» EXERCISE: Copy out the data below line for line, without a single change, and leave out the pictures.
___ LISTED ENTRIES ___
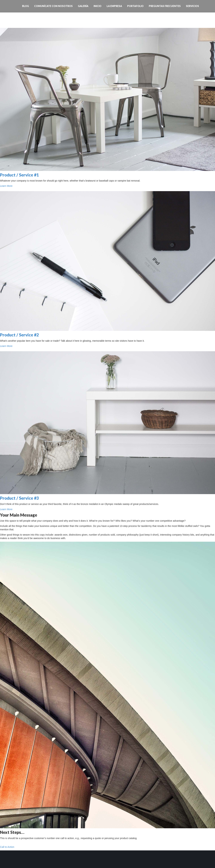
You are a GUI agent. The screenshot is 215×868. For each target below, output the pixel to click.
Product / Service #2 (19, 335)
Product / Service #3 (19, 498)
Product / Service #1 (19, 175)
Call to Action (7, 847)
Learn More (6, 186)
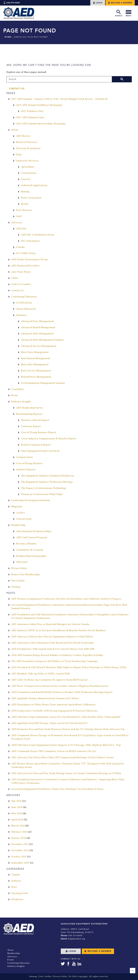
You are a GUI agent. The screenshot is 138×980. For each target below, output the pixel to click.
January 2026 (19, 838)
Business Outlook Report (35, 420)
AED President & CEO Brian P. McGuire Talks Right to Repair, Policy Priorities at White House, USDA (69, 668)
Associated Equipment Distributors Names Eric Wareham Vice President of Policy (58, 789)
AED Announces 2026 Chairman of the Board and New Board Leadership (52, 643)
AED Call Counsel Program (32, 538)
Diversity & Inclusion (28, 148)
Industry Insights (21, 402)
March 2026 (18, 826)
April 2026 (17, 820)
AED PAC (21, 229)
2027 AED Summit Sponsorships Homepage (41, 124)
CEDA (14, 278)
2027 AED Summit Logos (30, 118)
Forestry (26, 179)
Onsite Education (26, 309)
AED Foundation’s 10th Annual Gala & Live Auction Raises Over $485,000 (53, 649)
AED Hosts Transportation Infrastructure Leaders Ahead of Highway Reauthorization (60, 686)
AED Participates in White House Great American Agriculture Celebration (53, 705)
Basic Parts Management (35, 352)
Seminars (21, 315)
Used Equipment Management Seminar (43, 383)
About (15, 130)
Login (98, 3)
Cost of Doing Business (29, 463)
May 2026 (17, 813)
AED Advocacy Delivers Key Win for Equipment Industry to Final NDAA (52, 637)
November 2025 (20, 851)
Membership (18, 525)
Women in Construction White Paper (42, 494)
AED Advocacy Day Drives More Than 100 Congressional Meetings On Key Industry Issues (63, 757)
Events (10, 960)
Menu (128, 13)
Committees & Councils (29, 550)
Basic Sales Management (35, 364)
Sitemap (16, 587)
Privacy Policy (19, 568)
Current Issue (24, 519)
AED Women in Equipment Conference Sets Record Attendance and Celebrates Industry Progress (66, 599)
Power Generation (31, 198)
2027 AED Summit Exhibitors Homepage (39, 105)
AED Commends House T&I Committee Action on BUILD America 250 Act (54, 751)
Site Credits (18, 581)
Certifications (24, 303)
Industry (16, 881)
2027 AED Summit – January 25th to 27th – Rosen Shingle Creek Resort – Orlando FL (60, 99)
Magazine (17, 507)
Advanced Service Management (39, 346)
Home (8, 37)
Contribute (18, 389)
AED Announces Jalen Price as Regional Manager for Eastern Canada (50, 624)
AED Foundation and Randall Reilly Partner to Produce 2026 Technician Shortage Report (62, 692)
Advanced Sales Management (37, 334)
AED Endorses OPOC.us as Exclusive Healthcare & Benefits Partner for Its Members (59, 630)
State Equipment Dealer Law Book (40, 451)
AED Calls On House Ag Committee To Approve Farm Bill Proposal (49, 680)
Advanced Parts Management (37, 321)
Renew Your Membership (26, 574)
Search (119, 13)
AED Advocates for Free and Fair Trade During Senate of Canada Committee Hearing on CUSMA (66, 773)
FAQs (19, 155)
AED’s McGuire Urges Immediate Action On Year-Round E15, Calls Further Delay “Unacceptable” (66, 717)
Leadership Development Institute (31, 500)
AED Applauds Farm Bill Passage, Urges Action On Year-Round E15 (50, 723)
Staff (19, 216)
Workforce (18, 899)
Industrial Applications (34, 186)
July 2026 (16, 801)
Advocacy (17, 223)
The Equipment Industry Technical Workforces (48, 476)
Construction (29, 173)
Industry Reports (26, 469)
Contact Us (17, 89)
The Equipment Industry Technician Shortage (47, 482)
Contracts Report (31, 426)
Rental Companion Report (36, 445)
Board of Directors (27, 142)
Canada (20, 247)
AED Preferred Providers (26, 266)
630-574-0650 (11, 3)
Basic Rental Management (35, 358)
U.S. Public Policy (26, 253)
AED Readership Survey (29, 408)
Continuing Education (24, 297)
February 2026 (19, 832)
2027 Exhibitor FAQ (32, 111)
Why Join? (22, 562)
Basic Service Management (36, 371)
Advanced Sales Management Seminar (42, 340)
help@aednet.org (76, 939)
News (14, 887)
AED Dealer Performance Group (29, 259)
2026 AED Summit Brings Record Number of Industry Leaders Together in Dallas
___
» OUTPUT BELOW:
You are a GUI agent. The screenshot is 215×868. For each target below, output the pixel to click.
Product / Service #2 (19, 335)
Product / Service #3 (19, 498)
Product / Service #1 (19, 175)
Call to Action (7, 847)
Learn More (6, 186)
You are a GUI agent. The screenshot is 138×980. For each target below, output the pixel to click.
January 2026 (19, 838)
Business Outlook Report (35, 420)
AED President & CEO Brian P. McGuire Talks Right to Repair, Policy Priorities at White House, USDA (69, 668)
Associated Equipment Distributors Names Eric Wareham Vice President of Policy (58, 789)
AED Announces 2026 Chairman of the Board and New Board Leadership (52, 643)
AED Call Counsel Program (32, 538)
Diversity & Inclusion (28, 148)
Industry Insights (21, 402)
March 2026 (18, 826)
April 2026 (17, 820)
AED PAC (21, 229)
2027 AED Summit Sponsorships Homepage (41, 124)
CEDA (14, 278)
2027 AED Summit Logos (30, 118)
Forestry (26, 179)
Onsite Education (26, 309)
AED Foundation’s 10th Annual Gala & Live Auction Raises Over $485,000 (53, 649)
AED Hosts Transportation Infrastructure Leaders Ahead of Highway Reauthorization (60, 686)
AED Participates in White House Great American Agriculture Celebration (53, 705)
Basic Parts Management (35, 352)
Seminars (21, 315)
Used Equipment Management Seminar (43, 383)
About (15, 130)
Login (98, 3)
Cost of Doing Business (29, 463)
May 2026 (17, 813)
AED Advocacy Delivers Key Win for Equipment Industry to Final NDAA (52, 637)
November 2025 (20, 851)
Membership (18, 525)
Women in Construction White Paper (42, 494)
AED Advocacy Day Drives More Than 100 Congressional Meetings On Key Industry Issues (63, 757)
Events (10, 960)
Menu (128, 13)
Committees & Councils (29, 550)
Basic Sales Management (35, 364)
Sitemap (16, 587)
Privacy Policy (19, 568)
Current Issue (24, 519)
AED Women in Equipment Conference Sets Record Attendance and Celebrates Industry Progress (66, 599)
Power Generation (31, 198)
2027 AED Summit Exhibitors Homepage (39, 105)
AED Commends House T&I Committee Action on BUILD America 250 Act (54, 751)
Site Credits (18, 581)
Certifications (24, 303)
Industry (16, 881)
2027 AED Summit – January 25th to 27th – Rosen Shingle Creek Resort – Orlando FL (60, 99)
Magazine (17, 507)
Advanced Service Management (39, 346)
Home (8, 37)
Contribute (18, 389)
AED Announces Jalen Price as Regional Manager for Eastern Canada (50, 624)
AED Foundation and Randall Reilly Partner to Produce 2026 Technician Shortage Report (62, 692)
Advanced Sales Management (37, 334)
AED Endorses OPOC.us as Exclusive Healthcare & Benefits Partner for Its Members (59, 630)
State Equipment Dealer Law Book (40, 451)
AED Calls On House Ag Committee To Approve Farm Bill Proposal (49, 680)
Advanced Parts Management (37, 321)
Renew Your Membership (26, 574)
Search (119, 13)
AED Advocates for Free and Fair Trade During Senate of Canada Committee Hearing on CUSMA (66, 773)
FAQs (19, 155)
AED’s McGuire Urges Immediate Action On Year-Round E15, Calls Further Delay “Unacceptable” (66, 717)
Leadership Development Institute (31, 500)
AED Applauds Farm Bill Passage, Urges Action On Year-Round E15 (50, 723)
Staff (19, 216)
Workforce (18, 899)
Industrial Applications (34, 186)
July 2026 (16, 801)
Advocacy (17, 223)
The Equipment Industry Technical Workforces (48, 476)
Construction (29, 173)
Industry Reports (26, 469)
Contact Us (17, 89)
The Equipment Industry Technician Shortage (47, 482)
Contracts Report (31, 426)
Rental Companion Report (36, 445)
Board of Directors (27, 142)
Canada (20, 247)
AED Preferred Providers (26, 266)
630-574-0650 (11, 3)
Basic Rental Management (35, 358)
U.S. Public Policy (26, 253)
AED Readership Survey (29, 408)
Continuing Education (24, 297)
February 2026 (19, 832)
2027 Exhibitor FAQ (32, 111)
Why Join? (22, 562)
Basic Service Management (36, 371)
Advanced Sales Management Seminar (42, 340)
help@aednet.org (76, 939)
News (14, 887)
AED Dealer Performance Group (29, 259)
2026 AED Summit Brings Record Number of Industry Leaders Together in Dallas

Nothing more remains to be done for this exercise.